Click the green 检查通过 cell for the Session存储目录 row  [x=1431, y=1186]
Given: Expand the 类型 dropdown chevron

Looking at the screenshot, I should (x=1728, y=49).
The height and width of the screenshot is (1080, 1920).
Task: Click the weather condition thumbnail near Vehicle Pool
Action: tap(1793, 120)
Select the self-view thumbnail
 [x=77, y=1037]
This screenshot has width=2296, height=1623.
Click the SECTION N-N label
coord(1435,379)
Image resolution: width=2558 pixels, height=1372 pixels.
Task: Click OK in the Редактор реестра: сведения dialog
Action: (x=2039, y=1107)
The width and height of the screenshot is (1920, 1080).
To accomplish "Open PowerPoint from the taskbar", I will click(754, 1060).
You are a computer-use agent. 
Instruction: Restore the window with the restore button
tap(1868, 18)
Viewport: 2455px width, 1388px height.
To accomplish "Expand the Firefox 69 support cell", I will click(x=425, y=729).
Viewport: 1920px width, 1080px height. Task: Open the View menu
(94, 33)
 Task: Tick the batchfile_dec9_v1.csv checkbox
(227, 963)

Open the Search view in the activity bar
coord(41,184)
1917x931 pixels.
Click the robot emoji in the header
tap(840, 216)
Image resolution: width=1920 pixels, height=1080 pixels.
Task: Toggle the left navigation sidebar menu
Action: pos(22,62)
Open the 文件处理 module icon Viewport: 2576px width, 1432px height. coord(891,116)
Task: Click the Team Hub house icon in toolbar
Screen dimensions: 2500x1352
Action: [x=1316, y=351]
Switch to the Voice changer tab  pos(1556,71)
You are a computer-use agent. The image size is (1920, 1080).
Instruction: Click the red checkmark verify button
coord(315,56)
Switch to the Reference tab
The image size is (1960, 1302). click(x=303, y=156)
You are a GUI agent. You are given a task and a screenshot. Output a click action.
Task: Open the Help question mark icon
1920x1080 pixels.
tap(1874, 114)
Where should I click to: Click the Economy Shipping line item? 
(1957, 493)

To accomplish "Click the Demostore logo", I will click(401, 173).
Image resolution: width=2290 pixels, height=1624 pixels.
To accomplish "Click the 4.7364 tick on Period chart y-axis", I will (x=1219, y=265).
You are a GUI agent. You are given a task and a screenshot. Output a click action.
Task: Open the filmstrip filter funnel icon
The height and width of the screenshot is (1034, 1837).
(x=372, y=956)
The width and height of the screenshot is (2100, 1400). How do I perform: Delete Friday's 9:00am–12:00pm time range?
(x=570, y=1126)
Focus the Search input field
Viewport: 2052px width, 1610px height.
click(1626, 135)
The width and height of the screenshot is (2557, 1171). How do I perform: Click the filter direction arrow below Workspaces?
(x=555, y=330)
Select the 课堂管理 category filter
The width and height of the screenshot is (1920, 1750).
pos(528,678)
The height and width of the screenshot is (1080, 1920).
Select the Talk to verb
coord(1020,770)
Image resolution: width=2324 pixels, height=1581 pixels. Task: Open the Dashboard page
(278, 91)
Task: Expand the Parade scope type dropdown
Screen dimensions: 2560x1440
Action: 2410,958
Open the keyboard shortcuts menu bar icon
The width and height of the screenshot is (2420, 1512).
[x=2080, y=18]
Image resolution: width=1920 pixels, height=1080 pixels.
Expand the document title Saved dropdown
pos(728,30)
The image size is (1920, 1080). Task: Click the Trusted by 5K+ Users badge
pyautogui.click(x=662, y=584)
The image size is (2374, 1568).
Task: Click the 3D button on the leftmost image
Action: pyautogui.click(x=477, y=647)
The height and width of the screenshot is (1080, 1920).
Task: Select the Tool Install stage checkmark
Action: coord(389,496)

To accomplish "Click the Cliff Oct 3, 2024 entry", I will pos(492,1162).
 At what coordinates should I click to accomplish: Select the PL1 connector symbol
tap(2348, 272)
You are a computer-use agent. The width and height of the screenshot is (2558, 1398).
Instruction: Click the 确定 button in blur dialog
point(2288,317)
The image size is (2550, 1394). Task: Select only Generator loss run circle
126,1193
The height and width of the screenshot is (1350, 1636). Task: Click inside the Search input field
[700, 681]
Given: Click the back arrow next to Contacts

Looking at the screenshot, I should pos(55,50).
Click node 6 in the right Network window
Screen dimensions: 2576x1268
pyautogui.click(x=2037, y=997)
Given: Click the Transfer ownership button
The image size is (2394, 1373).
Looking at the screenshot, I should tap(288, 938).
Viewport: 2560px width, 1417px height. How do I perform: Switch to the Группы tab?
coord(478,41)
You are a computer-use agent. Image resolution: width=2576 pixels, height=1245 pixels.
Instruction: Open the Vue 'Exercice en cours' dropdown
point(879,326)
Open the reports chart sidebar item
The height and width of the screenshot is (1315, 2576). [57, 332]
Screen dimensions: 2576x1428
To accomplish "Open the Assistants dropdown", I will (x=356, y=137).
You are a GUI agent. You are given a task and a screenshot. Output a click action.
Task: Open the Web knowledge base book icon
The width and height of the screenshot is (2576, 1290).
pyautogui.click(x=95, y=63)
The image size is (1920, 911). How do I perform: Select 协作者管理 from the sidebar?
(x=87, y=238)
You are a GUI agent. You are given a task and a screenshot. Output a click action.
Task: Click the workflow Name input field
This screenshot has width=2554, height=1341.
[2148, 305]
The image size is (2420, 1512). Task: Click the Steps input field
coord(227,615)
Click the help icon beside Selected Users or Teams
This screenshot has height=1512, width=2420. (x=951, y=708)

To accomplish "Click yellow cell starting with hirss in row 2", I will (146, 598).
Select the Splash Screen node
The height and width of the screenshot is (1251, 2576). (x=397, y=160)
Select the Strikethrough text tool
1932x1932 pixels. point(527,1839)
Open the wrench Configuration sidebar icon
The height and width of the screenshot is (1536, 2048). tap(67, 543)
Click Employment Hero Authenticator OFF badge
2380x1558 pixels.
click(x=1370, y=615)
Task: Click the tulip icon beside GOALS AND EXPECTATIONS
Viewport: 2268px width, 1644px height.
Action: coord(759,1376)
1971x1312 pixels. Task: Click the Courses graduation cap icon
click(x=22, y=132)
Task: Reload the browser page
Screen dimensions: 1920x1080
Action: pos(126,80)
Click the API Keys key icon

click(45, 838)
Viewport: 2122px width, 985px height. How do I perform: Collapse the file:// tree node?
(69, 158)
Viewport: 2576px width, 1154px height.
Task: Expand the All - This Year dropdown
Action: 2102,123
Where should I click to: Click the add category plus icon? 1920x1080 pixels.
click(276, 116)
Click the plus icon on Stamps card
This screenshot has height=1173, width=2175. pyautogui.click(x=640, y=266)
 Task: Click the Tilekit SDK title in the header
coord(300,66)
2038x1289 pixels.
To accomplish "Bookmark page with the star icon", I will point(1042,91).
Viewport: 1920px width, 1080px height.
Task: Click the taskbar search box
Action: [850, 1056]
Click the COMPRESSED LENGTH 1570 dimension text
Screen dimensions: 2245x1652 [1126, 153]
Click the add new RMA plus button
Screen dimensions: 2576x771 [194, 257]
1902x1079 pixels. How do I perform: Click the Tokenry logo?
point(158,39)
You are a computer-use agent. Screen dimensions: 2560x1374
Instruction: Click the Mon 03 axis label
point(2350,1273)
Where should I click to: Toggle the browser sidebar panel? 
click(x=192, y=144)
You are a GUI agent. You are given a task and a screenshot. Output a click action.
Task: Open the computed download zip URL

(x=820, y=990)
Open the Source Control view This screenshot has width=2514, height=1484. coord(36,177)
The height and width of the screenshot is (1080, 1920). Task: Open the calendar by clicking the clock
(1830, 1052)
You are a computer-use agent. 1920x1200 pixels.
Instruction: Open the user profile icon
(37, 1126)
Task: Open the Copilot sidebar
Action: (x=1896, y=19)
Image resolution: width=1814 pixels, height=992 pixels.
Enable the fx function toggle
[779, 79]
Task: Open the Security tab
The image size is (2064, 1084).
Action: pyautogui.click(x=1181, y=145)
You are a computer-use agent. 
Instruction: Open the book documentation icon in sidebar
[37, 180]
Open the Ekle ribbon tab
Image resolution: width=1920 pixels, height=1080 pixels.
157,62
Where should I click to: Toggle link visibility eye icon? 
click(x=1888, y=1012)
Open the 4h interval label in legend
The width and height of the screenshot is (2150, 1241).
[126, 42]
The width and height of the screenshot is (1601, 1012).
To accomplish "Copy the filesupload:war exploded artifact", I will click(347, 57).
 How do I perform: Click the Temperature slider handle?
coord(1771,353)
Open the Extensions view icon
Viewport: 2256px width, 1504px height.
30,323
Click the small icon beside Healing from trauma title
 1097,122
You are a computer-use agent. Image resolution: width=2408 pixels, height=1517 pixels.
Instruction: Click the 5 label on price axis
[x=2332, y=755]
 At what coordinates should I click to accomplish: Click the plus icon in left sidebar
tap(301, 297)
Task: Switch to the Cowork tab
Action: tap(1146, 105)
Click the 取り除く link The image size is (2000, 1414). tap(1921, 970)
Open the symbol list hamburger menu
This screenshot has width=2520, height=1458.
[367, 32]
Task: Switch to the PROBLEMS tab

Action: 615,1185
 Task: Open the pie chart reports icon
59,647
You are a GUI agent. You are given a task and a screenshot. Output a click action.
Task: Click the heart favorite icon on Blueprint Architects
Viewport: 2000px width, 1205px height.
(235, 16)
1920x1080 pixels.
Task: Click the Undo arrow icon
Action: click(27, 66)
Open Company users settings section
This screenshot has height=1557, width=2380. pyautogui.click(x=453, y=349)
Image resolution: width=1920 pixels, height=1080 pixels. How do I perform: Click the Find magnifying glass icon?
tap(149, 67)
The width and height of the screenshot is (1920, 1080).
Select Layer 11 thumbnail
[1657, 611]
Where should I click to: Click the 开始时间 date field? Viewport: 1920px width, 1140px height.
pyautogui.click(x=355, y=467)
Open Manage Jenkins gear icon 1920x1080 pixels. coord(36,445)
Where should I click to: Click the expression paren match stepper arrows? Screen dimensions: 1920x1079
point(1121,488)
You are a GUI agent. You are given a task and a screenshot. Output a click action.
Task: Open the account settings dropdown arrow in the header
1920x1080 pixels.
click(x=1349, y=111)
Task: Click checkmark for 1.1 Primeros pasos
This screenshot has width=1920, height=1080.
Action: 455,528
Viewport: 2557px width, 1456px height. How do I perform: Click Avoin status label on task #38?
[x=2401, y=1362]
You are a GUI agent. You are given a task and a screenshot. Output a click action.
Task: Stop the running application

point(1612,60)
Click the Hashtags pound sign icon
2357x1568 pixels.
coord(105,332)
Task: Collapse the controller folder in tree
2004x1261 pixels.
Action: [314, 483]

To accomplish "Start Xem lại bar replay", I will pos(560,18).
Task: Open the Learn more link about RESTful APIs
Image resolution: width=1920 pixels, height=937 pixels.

________________________

> What you are asked to do:
As the answer, set down only the lines from the data above between the one holding "clicking the clock" and the one holding "The width and height of the screenshot is (1601, 1012).", inclusive, exactly as they read.

> Answer box:
The height and width of the screenshot is (1080, 1920). Task: Open the calendar by clicking the clock
(1830, 1052)
You are a computer-use agent. 1920x1200 pixels.
Instruction: Open the user profile icon
(37, 1126)
Task: Open the Copilot sidebar
Action: (x=1896, y=19)
Image resolution: width=1814 pixels, height=992 pixels.
Enable the fx function toggle
[779, 79]
Task: Open the Security tab
The image size is (2064, 1084).
Action: pyautogui.click(x=1181, y=145)
You are a computer-use agent. 
Instruction: Open the book documentation icon in sidebar
[37, 180]
Open the Ekle ribbon tab
Image resolution: width=1920 pixels, height=1080 pixels.
157,62
Where should I click to: Toggle link visibility eye icon? 
click(x=1888, y=1012)
Open the 4h interval label in legend
The width and height of the screenshot is (2150, 1241).
[126, 42]
The width and height of the screenshot is (1601, 1012).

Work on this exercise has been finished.